YouTube has indeed grown useful; if you ignore the fluff around comments, share/liking/subscribing etc by using specific browser extensions, it is indeed a powerful platform to distribute content. The general refrain, of course, is to avoid the “entertainment section”. I am maintaining specific channels for YouTube creators (by automating content delivery) though.

I will now intersperse the ideas around Indian Civilisational Ethos (and Indian system of science) going forward. The reason behind this is to provide a wider dissemination around these specific ideas about the importance of “self” and the “intertwining of the environment” in the Indian ethos, but also provide a learning path towards the universal application of Indian philosophy systems to AI/Healthcare. There has been sparse literature around these conceptual ideas, and the ones I found have been of terrible quality. I did come across some books, but it requires careful calibration of the published literature as the bridge between “historical narratives” and the “modern times”.

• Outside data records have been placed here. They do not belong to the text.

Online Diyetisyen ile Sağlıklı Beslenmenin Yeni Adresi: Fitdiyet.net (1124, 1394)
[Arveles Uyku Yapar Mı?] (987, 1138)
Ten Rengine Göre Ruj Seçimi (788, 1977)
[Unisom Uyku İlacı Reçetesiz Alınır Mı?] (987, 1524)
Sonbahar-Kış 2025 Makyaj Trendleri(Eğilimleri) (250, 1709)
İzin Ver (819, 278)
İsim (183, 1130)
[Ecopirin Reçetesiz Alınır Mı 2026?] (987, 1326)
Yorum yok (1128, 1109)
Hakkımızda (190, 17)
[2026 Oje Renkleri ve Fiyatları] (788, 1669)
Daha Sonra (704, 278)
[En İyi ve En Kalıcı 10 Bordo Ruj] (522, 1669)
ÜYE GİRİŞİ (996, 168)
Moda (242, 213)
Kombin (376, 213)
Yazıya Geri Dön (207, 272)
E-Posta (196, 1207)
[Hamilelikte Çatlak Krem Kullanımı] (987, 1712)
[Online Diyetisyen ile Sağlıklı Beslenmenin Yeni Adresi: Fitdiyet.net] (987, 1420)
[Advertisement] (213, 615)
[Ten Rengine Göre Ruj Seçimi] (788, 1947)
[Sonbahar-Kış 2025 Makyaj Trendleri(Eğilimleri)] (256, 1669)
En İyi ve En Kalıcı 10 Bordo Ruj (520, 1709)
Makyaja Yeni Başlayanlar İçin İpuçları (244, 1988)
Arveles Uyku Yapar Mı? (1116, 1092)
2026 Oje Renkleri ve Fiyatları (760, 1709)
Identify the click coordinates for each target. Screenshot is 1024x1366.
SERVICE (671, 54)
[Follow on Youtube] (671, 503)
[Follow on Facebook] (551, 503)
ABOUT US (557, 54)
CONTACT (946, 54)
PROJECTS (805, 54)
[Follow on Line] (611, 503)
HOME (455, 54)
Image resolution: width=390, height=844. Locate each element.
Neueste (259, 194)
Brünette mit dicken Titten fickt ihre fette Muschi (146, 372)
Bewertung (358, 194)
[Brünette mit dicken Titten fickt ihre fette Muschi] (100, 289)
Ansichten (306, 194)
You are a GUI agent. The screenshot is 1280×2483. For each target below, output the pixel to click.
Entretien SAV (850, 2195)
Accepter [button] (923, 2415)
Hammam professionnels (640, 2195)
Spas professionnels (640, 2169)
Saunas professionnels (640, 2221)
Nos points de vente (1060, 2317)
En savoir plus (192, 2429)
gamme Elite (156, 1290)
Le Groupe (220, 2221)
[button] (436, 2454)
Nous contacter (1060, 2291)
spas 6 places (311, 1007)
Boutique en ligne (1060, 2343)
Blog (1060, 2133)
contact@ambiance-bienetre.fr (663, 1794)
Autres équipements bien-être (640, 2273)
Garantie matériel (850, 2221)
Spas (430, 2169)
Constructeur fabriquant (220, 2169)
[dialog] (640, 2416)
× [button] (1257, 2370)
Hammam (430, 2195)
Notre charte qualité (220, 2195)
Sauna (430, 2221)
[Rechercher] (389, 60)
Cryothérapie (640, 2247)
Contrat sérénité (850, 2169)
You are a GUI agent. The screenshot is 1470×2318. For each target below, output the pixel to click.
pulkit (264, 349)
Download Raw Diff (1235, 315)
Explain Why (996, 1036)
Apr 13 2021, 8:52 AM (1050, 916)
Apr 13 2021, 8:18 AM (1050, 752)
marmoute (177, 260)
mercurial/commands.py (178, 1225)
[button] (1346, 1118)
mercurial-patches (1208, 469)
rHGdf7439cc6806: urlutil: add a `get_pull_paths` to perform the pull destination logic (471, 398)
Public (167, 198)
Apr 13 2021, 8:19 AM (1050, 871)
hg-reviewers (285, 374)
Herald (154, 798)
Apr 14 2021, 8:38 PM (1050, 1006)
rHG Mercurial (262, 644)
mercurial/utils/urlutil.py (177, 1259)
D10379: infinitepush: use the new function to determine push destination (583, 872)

I did try to explore an opportunity in a University, but soon realised the futility of their approach. A western construct of “materialism” fails to explore the “individual” as we understand in India, and remains the source of much muck-raking around “exploitation”. While a middle of the road approaches around “data-sharing” have been proposed in some EU journals/papers, those still remain heavily tilted around data “gatherers”. I am still wrapping my head around these issues and exploring these in detail.

As a preliminary approach, I am including the YouTube commentary from Prof Subash Kak (as a history revisionist) and has tremendous ideas to share with the world. I will explore these ideas in greater detail in future posts interspersed with AI/Policy, and of course, my first love – Radiation Oncology.

Technically, I can rip off the audio files (on Telegram bots) and upload them; but that will constitute “copy-right” offences. Even though I believe in the “counter-culture” of “copy-left”, all ideas are free. A legal protection framework is required if you plan to commercialise your “idea”. Yet, the start-up ecosystem has seen numerous “me-too” copycats trying to mimic one “idea” that broke through the mould.